It's a “step toward making the country less dependent on American airpower,” the independent US military publication Stars & Stripes reported on Tuesday, citing officials.
That bodes well for US President Donald Trump, who is reportedly planning to withdraw the US military from Afghanistan before he faces re-election in 2020.
The United States' mission in Afghanistan was known as Operation Enduring Freedom from the US invasion in 2001 until 2014, when the mission was renamed Operation Freedom Sentinel and saw a drop in combat operations and a refocus on training, advising and equipping the Afghan military.

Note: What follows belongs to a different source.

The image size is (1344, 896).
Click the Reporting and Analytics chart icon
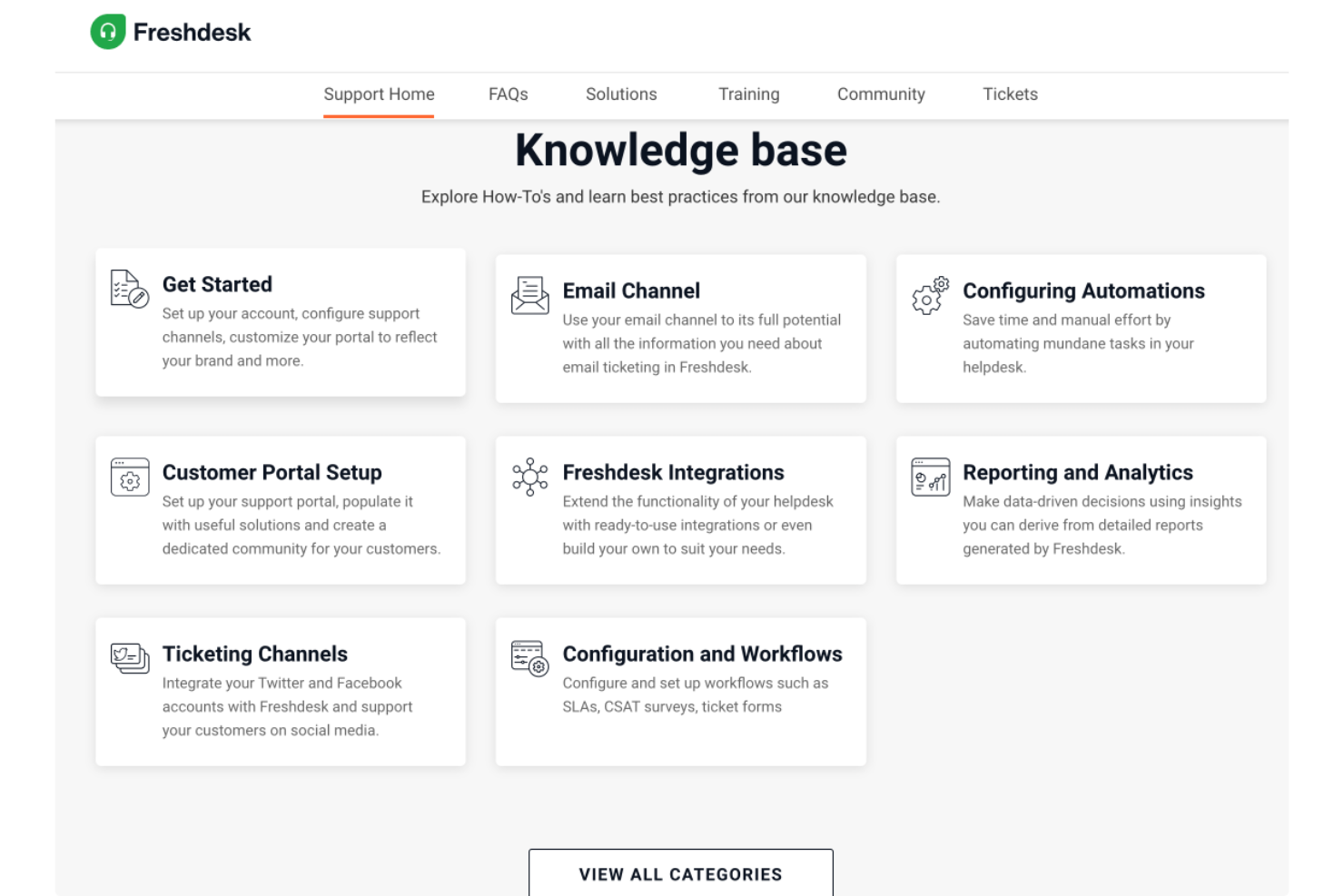[x=929, y=477]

On Sunday, the Afghan Air Force's US-supplied A-29 Super Tucano light attack aircraft bombed a Taliban target in Uruzgan province, taking out a number of insurgents and destroying munitions stores, according to Jalaludin Ibrahimkail, a spokesman for the air force.

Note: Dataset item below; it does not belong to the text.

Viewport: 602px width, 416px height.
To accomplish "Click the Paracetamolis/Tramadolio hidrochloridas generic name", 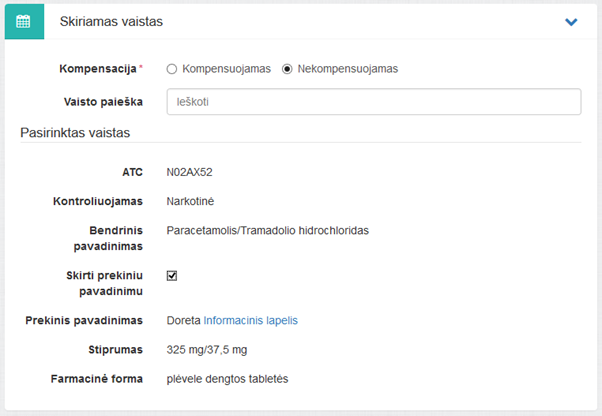I will pos(267,230).
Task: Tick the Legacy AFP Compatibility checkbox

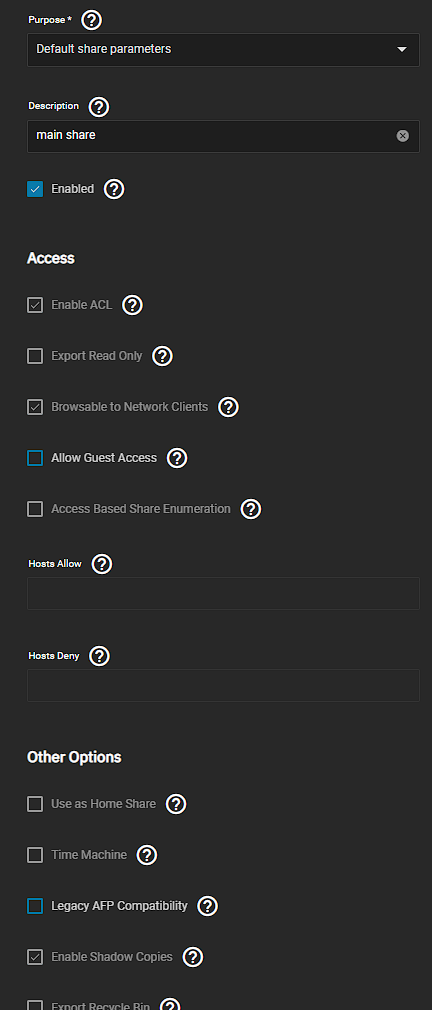Action: coord(35,906)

“This is a very important step that we have taken, and we will try to increase nighttime air operations carried out solely by Afghans in the future,” Ibrahimkhail said.
The US and its allies in Afghanistan have been training Afghans to conduct nighttime operations on various aircraft for months, Stars & Stripes reported. Nighttime airstrikes are preferable to daytime operations because it is harder for insurgents to retaliate with anti-aircraft weapons in the dark.